2. In a suit upon a judgment of a sister state, objections to the form and sufficiency of the evidence offered to prove the record on which the action is brought cannot be sustained, the document offered being properly certified to be "a true and faithful copy of the record of the proceedings had in the cause."
3. Nor is it a valid objection against the jurisdiction of the court rendering the judgment that the record shows that the cause was tried without the intervention of a jury, and did not show that a jury had been waived as provided by statute.
Stewart brought an action in a state court of Kansas against Maxwell. The writ was returned, "Not served." Thereupon an attachment was issued and levied on his property. A bond was then entered into by which the property was released.
The judgment entry recited that
"the plaintiff appeared by his attorney, J. C. Henningray, and the defendant by his attorneys, John Martin and Isaac Sharp, and both parties announcing themselves ready,"
the trial proceeded.
On the record of this judgment, Stewart subsequently sued Maxwell in the Territory of New Mexico, the clerk of the court in Kansas certifying that the record "was a true and faithful copy of the record of the proceedings had in the said court in the said cause" -- the cause, namely, in Kansas. Three pleas were put in alleging certain irregularities and deficiencies in the said record, and also a plea that the judgment was void as the record showed that the case had been tried without a jury. There was no plea alleging that the attorneys who were represented by the record of the judgment to have appeared for the defendant were not authorized to appear.
All the pleas were overruled, a judgment was rendered for the plaintiff, and on appeal to the supreme court of the territory, where the overruling of the pleas was assigned for error, the judgment was affirmed. The defendant now brought the case here.
It may be well to state that by the statute of Kansas,
There was no appearance in this Court by the plaintiffs in error and no errors had been here assigned. The court accordingly, on the case's being called, were about to dismiss the writ. Mr. P. Phillips, for the defendant in error, however, opened the record and prayed an affirmance of the judgment.
THE CHIEF JUSTICE delivered the opinion of the Court.

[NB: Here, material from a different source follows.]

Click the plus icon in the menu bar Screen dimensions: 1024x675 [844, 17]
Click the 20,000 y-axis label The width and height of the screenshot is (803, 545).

On examining the record, we find that four errors were assigned in the court below. The first three relate to the form and sufficiency of the evidence offered to prove the record of the judgment in the District Court of the State of Kansas upon which the action was brought. We think the objections were not well taken and that there was no error in overruling them.
The fourth in to the effect that the judgment in the Kansas court was void because the cause was tried by the court without the waiver of a trial by jury entered upon the journal. Whatever might be the effect of this omission in a proceeding to obtain a reversal or vacation of the judgment, it is very certain that it does not render the judgment void. At most, it is only error, and cannot be taken advantage of collaterally.
A motion was afterwards made by Mr. J. S. Watts for the plaintiff in error to rehear the case, but the motion was denied.
* Acts of 1868, p. 684, § 289.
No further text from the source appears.